Mi perspectiva de gestión también se configuró en el Centro de Investigación e Innovación Educativa de la OCDE, donde lideré grandes proyectos internacionales como Giving Knowledge for Free sobre recursos educativos abiertos, la iniciativa New Millennium Learners y estudios comparativos sobre innovación sistémica. Estas experiencias reforzaron la importancia de una gestión basada en la evidencia y de la capacidad de traducir la investigación en políticas relevantes. Coordinar equipos multinacionales y dirigir proyectos complejos a través de contextos culturales e institucionales diversos me enseñó el valor de la planificación rigurosa, la gestión cuidadosa de los grupos de interés y la mediación entre intereses distintos. Los años en la OCDE me dejaron la convicción de que la innovación y el impacto en las políticas requieren no solo visión intelectual, sino también un andamiaje organizativo meticuloso.

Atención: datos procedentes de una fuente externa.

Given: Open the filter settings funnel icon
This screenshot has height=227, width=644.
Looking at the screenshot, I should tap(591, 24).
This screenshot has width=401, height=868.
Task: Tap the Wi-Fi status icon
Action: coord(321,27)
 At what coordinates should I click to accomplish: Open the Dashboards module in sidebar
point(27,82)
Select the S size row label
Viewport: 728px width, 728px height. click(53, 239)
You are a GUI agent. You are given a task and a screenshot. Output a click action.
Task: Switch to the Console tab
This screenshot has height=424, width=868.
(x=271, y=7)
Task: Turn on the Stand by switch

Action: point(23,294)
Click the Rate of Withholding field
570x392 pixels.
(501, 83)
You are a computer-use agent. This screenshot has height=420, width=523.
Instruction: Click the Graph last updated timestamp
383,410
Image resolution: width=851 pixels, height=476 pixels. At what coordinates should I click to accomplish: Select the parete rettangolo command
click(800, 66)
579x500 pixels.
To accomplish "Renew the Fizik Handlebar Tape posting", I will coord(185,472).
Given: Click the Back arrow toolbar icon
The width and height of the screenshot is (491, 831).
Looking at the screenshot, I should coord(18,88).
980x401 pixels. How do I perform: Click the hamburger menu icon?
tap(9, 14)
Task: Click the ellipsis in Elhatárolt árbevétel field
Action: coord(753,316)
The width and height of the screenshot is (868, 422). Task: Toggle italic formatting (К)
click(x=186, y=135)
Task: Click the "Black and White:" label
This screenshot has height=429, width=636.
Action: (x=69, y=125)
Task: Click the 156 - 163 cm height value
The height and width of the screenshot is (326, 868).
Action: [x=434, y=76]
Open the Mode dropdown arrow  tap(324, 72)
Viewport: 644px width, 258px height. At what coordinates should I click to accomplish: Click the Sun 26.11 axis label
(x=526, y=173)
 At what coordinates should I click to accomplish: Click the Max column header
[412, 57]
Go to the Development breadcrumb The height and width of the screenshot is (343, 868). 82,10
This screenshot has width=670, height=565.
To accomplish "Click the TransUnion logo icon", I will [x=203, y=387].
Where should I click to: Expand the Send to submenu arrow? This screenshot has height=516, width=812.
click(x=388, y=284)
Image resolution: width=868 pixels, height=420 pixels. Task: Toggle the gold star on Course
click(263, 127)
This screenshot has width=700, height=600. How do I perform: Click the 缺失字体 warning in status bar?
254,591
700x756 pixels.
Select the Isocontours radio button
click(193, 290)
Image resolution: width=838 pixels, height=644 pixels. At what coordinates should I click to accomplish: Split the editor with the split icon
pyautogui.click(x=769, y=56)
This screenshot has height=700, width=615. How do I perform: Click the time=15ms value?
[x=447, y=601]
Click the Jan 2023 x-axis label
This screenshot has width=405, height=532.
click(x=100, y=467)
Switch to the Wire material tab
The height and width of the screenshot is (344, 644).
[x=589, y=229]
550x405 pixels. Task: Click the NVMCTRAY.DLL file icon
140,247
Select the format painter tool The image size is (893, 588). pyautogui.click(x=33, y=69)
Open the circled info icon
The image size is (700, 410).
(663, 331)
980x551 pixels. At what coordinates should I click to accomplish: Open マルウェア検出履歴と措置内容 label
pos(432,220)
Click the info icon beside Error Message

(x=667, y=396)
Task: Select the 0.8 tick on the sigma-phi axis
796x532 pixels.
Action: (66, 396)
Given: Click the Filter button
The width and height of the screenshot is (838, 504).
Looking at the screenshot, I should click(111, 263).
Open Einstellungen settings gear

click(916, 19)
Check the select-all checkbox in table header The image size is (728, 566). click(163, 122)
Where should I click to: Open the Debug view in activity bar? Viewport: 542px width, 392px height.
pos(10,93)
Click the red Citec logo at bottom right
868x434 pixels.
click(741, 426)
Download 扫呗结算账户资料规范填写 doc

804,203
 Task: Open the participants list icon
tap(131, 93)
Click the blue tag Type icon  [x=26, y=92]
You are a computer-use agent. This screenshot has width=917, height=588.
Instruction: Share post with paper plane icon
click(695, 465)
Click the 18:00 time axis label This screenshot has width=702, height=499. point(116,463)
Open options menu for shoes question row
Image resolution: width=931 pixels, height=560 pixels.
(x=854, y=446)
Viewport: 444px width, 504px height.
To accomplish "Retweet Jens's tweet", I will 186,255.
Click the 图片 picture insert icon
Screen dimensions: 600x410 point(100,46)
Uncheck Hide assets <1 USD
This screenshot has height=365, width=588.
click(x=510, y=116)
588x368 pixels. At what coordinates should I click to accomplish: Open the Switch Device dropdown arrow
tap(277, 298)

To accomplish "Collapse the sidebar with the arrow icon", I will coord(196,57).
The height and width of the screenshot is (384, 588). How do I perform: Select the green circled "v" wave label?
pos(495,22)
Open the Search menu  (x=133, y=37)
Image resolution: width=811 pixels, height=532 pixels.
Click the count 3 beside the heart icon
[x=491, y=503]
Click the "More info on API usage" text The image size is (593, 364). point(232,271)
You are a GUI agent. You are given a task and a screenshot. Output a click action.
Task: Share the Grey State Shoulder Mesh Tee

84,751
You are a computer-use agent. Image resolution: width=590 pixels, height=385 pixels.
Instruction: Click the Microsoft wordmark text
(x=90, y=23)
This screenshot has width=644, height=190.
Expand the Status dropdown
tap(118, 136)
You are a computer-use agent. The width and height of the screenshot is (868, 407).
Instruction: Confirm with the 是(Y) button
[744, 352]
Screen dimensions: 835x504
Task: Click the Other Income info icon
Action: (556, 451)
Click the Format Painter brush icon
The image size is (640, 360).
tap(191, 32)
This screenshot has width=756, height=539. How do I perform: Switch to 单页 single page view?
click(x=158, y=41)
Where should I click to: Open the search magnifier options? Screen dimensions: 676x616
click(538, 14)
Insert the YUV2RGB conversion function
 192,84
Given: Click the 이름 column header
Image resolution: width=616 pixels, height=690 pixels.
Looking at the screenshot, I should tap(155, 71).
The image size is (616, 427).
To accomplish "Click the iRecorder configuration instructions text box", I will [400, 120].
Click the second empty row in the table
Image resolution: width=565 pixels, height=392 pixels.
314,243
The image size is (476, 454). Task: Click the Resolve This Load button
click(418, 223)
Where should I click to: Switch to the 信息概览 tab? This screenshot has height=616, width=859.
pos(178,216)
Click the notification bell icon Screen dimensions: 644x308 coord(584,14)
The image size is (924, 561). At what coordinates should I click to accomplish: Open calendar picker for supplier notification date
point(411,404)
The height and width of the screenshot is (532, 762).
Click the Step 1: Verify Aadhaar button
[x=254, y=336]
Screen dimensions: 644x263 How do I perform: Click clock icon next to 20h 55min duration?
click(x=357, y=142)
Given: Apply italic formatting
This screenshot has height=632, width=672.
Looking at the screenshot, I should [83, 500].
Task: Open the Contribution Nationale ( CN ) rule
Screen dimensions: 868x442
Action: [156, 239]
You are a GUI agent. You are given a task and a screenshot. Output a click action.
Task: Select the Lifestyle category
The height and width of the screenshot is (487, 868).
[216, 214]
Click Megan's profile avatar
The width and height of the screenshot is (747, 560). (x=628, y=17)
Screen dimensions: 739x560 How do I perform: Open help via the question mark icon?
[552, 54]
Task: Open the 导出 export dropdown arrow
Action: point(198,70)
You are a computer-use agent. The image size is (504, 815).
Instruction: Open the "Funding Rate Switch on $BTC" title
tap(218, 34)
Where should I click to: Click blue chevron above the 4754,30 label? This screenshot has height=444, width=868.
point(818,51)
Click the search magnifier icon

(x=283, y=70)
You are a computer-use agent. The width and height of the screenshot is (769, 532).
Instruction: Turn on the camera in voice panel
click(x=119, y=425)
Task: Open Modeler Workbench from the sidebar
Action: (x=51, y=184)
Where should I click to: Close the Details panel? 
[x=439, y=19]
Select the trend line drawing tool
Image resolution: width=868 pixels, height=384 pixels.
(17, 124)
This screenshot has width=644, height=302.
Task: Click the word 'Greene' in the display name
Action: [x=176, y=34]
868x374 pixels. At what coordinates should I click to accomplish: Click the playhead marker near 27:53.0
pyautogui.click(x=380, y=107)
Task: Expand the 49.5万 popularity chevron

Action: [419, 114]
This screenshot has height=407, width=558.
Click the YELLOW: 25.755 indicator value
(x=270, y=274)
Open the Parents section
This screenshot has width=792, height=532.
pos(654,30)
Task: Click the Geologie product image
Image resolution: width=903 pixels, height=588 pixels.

Mi experiencia directiva también se nutre de mis años en la academia. En la Universitat Pompeu Fabra y en la Universitat Oberta de Catalunya, asumí responsabilidades que combinaron docencia e investigación con funciones de vicerrector y director de programas. Estas posiciones reforzaron mi convicción de que las instituciones académicas prosperan cuando sus estructuras de gobernanza permiten la innovación, la transparencia y la rendición de cuentas. Gestionar equipos de profesorado e investigadores me enseñó la importancia de la mentoría, de planificar la sucesión y de equilibrar la estrategia institucional con el crecimiento personal.
Varios principios han guiado mi liderazgo a lo largo de estos años. En primer lugar, concibo la diversidad como un activo indispensable, no como un reto. La construcción de equipos multiculturales y multidisciplinares me ha demostrado que la creatividad y la resiliencia surgen de la diferencia, siempre que se cultiven la confianza y el respeto. En segundo lugar, creo en liderar con el ejemplo: mantener altos estándares éticos, mostrar compromiso y asegurar que las decisiones se expliquen además de tomarse. Por último, defiendo la adaptabilidad. Desde los trabajos pioneros en aprendizaje digital en la OCDE hasta la dirección de iniciativas de política de educación superior en América Latina, he comprobado que la agilidad intelectual, organizativa y también personal determina la capacidad de las instituciones para responder eficazmente a entornos cambiantes.
En definitiva, mi filosofía de gestión se basa en un equilibrio entre visión y ejecución, inclusión y responsabilidad, tradición e innovación. Ya sea en una universidad, en una agencia internacional o en una red de políticas, aspiro a construir organizaciones que no solo sean eficaces en la obtención de resultados, sino también inspiradoras para quienes trabajan en ellas. La gestión, para mí, consiste en crear las condiciones para que tanto las personas como las instituciones alcancen su máximo potencial, sin perder nunca de vista el bien público que da sentido a nuestro trabajo.